The amount of ${\mathrm{PCI}}_5$ to be taken in a one litre vessel in order to obtain a concentration of 0.1 M of Cl₂ at equilibrium when the ${\mathrm{K}}_{\mathrm{c}}$ for ${\mathrm{PCl}}_5\left(\mathrm{g}\right)\rightleftharpoons {\mathrm{PCl}}_3\left(\mathrm{g}\right)+{\mathrm{Cl}}_2\left(\mathrm{g}\right)$ is 0.0414 M. 
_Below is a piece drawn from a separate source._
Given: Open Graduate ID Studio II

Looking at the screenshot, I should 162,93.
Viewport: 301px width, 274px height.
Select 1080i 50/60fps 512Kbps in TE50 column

${\mathrm{PCl}}_5\left(\mathrm{g}\right)\rightleftharpoons {\mathrm{PCl}}_3\left(\mathrm{g}\right)+{\mathrm{Cl}}_2\left(\mathrm{g}\right)$

a                     0                 0       initial

(a – 0.1)        0.1              0.1    at equilibrium

$K_c=\frac{0.1\times 0.1}{(a-0.1)}, 0.0414=\frac{0.01}{(a-0.1)}$

$0.0414 \mathrm{a} – 0.00414 = 0.01, 0.0414 \mathrm{a} = 0.01414, \mathrm{a}=\frac{0.01414}{0.0414}=0.3415\mathrm{mole}$

0.341 mol of  ${\mathrm{PCI}}_5$ is to be taken in one litre vessel to have 0.1 M ${\mathrm{CI}}_2$ at equilibrium.